## Directions for this task:
Could you copy, exactly as written, every line from the first line of the records through the one containing "Click the navigator"?

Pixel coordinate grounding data
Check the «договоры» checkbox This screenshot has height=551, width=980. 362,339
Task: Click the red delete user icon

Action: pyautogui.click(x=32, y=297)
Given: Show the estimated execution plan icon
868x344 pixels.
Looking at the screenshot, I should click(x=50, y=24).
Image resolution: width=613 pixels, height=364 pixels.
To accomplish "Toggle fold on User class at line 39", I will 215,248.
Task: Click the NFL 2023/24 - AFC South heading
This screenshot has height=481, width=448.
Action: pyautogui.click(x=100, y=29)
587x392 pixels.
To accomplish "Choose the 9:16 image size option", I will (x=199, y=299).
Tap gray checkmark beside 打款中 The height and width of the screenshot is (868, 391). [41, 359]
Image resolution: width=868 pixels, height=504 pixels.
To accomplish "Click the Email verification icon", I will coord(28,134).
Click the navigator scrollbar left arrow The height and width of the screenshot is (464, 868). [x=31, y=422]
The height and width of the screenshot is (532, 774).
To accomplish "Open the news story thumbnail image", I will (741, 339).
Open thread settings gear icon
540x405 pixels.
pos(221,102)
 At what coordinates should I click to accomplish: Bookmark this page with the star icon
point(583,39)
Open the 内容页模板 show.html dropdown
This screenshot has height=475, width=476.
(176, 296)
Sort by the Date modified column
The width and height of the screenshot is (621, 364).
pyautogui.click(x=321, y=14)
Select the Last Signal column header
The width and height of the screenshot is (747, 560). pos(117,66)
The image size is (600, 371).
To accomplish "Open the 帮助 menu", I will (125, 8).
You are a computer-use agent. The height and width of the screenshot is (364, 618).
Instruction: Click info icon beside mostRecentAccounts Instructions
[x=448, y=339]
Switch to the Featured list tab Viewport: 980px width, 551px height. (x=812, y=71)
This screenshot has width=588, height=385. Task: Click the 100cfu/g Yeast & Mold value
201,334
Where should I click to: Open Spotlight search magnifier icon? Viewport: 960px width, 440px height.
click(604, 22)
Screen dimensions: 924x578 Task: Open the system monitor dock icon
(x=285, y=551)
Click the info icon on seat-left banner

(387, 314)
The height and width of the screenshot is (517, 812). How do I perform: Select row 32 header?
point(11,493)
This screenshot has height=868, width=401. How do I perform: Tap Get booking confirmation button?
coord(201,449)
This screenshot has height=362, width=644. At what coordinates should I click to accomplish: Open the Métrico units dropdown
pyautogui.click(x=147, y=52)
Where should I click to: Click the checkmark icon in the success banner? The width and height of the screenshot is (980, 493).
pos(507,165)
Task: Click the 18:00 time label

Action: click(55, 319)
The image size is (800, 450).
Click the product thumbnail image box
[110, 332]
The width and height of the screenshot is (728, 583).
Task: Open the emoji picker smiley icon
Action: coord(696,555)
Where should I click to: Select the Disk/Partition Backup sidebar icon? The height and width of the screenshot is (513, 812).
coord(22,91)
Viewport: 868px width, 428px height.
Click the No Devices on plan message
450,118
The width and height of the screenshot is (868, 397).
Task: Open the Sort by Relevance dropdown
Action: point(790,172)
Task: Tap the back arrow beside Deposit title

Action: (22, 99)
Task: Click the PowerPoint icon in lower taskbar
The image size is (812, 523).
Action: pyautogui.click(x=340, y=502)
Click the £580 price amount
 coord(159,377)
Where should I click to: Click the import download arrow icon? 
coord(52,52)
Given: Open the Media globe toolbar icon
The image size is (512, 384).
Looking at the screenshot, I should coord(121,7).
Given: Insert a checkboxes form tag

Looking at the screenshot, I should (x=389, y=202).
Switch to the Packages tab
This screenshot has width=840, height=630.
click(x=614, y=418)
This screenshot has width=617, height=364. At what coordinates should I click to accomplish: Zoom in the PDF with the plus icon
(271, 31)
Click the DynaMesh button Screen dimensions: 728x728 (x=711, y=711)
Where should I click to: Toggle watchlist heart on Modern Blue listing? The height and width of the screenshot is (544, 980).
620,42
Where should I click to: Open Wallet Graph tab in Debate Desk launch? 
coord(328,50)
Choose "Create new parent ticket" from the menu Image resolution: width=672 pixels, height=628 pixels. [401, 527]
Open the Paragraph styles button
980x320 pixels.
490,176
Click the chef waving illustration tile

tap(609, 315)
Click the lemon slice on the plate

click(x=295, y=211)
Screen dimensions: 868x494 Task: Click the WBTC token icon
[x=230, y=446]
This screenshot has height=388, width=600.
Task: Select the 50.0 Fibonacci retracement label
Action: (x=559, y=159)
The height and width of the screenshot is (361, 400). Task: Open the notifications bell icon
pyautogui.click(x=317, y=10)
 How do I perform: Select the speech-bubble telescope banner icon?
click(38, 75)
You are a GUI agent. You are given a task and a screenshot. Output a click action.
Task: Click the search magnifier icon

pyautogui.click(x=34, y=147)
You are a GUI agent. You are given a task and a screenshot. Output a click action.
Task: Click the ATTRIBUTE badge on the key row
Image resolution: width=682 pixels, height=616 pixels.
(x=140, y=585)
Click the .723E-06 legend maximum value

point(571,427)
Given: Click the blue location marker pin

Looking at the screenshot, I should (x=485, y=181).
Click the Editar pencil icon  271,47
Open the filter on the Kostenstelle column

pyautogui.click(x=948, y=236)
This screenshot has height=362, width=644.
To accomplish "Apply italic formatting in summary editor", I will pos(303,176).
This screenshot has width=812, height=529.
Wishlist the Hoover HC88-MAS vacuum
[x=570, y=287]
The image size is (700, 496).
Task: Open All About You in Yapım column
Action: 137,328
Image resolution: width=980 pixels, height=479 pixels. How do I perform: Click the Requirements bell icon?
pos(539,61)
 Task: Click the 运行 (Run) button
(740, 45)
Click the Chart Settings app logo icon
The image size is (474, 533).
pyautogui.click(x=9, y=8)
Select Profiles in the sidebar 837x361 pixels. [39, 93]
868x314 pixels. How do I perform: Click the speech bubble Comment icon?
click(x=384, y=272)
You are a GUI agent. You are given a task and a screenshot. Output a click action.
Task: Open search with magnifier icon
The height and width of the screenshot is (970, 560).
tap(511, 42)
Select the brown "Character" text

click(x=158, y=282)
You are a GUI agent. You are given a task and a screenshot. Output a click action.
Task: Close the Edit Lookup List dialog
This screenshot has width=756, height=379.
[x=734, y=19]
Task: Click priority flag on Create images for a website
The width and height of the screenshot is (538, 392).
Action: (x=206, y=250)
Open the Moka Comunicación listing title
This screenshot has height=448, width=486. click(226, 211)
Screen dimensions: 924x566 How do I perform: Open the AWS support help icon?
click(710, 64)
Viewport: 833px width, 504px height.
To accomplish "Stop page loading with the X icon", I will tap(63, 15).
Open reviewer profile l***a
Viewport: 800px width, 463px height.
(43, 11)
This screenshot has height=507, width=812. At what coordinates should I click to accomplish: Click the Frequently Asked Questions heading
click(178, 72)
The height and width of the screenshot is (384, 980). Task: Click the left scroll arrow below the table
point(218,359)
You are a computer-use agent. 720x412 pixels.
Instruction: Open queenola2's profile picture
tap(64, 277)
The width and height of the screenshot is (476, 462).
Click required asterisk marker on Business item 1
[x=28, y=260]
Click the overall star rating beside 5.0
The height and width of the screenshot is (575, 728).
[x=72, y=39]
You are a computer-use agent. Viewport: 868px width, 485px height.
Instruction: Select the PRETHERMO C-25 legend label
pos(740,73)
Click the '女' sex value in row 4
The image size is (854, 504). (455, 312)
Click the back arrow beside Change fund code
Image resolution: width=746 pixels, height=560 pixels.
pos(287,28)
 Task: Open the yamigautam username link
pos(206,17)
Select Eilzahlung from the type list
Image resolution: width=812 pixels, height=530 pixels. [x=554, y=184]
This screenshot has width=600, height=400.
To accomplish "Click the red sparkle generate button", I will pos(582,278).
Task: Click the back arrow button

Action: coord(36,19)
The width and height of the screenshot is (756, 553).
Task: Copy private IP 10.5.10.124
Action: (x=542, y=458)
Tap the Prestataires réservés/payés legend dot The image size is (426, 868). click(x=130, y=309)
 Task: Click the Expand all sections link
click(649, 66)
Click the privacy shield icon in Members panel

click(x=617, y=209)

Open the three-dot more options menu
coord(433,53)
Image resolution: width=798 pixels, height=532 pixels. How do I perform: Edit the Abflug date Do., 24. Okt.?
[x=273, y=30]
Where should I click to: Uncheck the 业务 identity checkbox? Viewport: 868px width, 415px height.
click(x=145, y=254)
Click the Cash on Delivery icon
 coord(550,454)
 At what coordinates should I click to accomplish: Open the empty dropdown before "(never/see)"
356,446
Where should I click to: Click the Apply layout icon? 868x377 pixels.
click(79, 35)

## Result for this exercise:
Check the «договоры» checkbox This screenshot has height=551, width=980. 362,339
Task: Click the red delete user icon

Action: pyautogui.click(x=32, y=297)
Given: Show the estimated execution plan icon
868x344 pixels.
Looking at the screenshot, I should click(x=50, y=24).
Image resolution: width=613 pixels, height=364 pixels.
To accomplish "Toggle fold on User class at line 39", I will 215,248.
Task: Click the NFL 2023/24 - AFC South heading
This screenshot has height=481, width=448.
Action: pyautogui.click(x=100, y=29)
587x392 pixels.
To accomplish "Choose the 9:16 image size option", I will (x=199, y=299).
Tap gray checkmark beside 打款中 The height and width of the screenshot is (868, 391). [41, 359]
Image resolution: width=868 pixels, height=504 pixels.
To accomplish "Click the Email verification icon", I will coord(28,134).
Click the navigator scrollbar left arrow The height and width of the screenshot is (464, 868). [x=31, y=422]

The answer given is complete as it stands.